Pavras afiadas



Palavras afiadas
Solange Amado

Ela tem um certo receio de dormir sozinha. Então, toda noite coloca embaixo do travesseiro, palavras afiadas que nem facas. Com essa arma ela se protege do vazio da existência. E dos fantasmas que rondam no escuro. Nunca se sabe quando vai ter de usá-las.
Não é assim tão fácil. Incomoda um pouco. Um objeto cortante embaixo do travesseiro, às vezes machuca. Mas seria muito perigoso enfrentar a noite assim de peito aberto, sem  uma rede protetora, um disfarce, um tecido camuflado. Porque é disso que se trata.
As palavras velam e desvelam. É para isso que servem. A moça imagina o perigo do vazio, precisa se proteger dele, mas precisa desse perigo imaginado, ou as palavras seriam inúteis. E esse inútil-útil das palavras, esse cobre-descobre, esse veste-despe da escrita é que dá todo o tesão. E é nessa espetada das palavras sob o travesseiro, que a dor vira gozo.
Porque a moça sabe que as palavras não são só aço afiado, aquilo que corta, são também penas, que pairam levemente no ar, com extrema doçura. Em ambos os casos, elas meio que escapam ao seu controle. Elas são condição de a moça existir.
Escrever é o trabalho mais vagabundo que existe. As palavras estão aí, prostitutas se oferecendo pelas esquinas do desejo. A gente vai lá e negocia. Mas elas cobram caro e são escorregadias. Quem disse que prostitutas têm vida fácil?
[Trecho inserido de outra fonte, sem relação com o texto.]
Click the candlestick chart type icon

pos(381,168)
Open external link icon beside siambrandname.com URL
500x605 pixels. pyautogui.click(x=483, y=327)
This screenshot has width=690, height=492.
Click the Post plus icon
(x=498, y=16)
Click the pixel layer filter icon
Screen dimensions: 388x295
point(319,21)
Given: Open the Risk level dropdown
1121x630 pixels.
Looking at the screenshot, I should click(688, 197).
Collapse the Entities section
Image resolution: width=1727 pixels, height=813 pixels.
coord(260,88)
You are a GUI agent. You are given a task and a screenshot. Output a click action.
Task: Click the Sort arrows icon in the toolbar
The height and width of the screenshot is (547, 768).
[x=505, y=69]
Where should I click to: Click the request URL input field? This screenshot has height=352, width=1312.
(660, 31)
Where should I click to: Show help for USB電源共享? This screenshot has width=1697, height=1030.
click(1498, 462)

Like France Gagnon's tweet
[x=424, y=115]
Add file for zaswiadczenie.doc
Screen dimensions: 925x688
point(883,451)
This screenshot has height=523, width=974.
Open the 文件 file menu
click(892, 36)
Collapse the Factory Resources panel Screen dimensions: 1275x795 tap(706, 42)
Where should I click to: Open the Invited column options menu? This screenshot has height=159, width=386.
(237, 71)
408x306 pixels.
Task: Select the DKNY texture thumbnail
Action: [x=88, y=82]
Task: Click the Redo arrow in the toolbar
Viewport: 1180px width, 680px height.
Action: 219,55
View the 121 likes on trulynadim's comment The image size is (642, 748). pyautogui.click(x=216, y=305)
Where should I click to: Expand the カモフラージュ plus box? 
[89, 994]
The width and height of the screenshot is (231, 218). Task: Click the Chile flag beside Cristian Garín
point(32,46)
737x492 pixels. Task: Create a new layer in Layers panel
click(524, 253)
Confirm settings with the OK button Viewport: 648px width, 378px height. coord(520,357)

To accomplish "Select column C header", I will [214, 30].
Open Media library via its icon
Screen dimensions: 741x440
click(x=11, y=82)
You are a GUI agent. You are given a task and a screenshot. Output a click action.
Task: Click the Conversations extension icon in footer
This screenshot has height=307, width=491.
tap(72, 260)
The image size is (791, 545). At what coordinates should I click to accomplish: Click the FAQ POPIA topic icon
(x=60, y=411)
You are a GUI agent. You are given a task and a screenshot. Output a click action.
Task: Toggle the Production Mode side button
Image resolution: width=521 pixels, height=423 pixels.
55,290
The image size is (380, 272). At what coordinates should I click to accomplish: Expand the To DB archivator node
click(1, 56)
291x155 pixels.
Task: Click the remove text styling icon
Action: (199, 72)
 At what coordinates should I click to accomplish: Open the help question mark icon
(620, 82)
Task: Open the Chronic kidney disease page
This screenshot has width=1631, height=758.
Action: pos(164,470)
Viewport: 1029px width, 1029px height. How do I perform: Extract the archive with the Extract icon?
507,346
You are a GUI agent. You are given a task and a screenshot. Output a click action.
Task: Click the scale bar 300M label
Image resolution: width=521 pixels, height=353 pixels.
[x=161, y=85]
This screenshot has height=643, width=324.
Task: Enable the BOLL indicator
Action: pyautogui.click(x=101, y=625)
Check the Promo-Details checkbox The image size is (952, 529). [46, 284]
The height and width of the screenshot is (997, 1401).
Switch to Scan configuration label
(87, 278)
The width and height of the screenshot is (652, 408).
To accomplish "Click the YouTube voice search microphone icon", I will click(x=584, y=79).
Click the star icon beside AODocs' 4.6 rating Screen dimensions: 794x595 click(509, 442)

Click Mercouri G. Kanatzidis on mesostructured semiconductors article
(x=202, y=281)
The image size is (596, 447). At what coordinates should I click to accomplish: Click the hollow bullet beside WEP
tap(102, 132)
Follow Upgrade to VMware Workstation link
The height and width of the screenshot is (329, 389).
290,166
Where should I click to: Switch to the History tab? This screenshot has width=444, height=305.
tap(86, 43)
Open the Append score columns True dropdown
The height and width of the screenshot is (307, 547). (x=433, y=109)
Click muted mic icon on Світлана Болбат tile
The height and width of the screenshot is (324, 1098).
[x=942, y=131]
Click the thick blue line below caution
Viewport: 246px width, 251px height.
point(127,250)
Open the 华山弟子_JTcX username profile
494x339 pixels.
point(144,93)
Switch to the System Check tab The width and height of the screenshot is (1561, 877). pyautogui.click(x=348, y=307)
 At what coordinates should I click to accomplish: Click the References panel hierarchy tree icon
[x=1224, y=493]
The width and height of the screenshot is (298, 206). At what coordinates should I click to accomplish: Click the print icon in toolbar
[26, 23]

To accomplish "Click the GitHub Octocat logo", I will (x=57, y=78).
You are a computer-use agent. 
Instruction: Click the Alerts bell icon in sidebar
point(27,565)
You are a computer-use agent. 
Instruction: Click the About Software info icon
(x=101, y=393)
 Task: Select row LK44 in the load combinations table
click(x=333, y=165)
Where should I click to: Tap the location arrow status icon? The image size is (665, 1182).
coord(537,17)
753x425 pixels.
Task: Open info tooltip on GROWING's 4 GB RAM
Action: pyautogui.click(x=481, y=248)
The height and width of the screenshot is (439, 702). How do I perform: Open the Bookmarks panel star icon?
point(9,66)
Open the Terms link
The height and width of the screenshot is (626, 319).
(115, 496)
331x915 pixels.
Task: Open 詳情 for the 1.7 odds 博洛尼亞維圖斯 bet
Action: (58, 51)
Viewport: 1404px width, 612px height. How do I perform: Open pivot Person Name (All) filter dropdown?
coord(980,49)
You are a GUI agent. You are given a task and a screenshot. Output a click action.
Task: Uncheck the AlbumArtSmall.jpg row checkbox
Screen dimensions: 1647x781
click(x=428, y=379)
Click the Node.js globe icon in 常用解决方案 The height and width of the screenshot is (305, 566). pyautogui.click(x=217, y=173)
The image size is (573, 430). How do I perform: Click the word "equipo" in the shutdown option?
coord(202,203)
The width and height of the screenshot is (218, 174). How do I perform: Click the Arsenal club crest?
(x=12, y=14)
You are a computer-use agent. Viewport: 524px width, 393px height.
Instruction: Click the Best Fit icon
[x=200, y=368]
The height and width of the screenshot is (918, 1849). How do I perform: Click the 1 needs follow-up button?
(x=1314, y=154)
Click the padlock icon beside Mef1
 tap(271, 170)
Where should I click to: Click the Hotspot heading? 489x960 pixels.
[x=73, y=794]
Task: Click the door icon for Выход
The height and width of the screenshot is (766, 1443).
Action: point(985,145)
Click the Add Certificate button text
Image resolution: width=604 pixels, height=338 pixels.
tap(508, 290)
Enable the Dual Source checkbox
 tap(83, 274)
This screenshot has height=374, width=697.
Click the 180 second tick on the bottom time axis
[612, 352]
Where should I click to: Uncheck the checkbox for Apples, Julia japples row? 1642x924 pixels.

E  essa existência vagabunda é que faz com que elas se agrupem em um texto, às vezes meio chucro, espinhento que nem cactus. É isso que faz as almas muito delicadas torcerem o nariz. Não percebem que no meio dos cactus saem flores belissimas. E água fresca. Lá dentro é só delicadeza. Os espinhos são só um aviso: limpem os pés, deixem a frescura lá fora, que a vida é luta renhida.
Assim são as palavras da moça. Animais grandes, cavalos selvagens. Mas quando ela pega as rédeas e mostra a que veio, elas seguem dóceis e amorosas num trote elegante, ou em disparada, só fogo e fúria, arrastando um desejo indomável. Mas não se iludam, a batuta, quem tem nas mãos é a moça. É ela que dá o tom. E conduz. Não é a força, é o jeito.
Deus me livre de palavras comportadas, em filas. Deus me livre de palavras que pastam eternamente no ramerrão de uma tarde morna. Deus me livre de palavras sem direção, rebeldes sem causa e Deus me livre de palavras guardadas avaramente em cofres lacrados, mortas, mortas, mortas. É preciso gastar as palavras, dividi-las, dar liberdade a elas de viver. Nem que for assim pra uso doméstico, entre família e amigos. Nem que for pra serem espalhadas no chão gretado, lá pros lados de Cabrobó, já que palavra também é cactus, e dentro tem água fresca. Alguma língua sedenta vai tirar proveito.
Mas a moça acorda. Sonho ou pesadelo? Ela espia embaixo do travesseiro. O turno da noite acabou. Nenhuma palavra ficou esquecida entre os lençóis ou debaixo do travesseiro. A folha de papel continua vazia, esperando.
Pois é. Sem cavalo preto que fuja a galope, e agora, Drummond?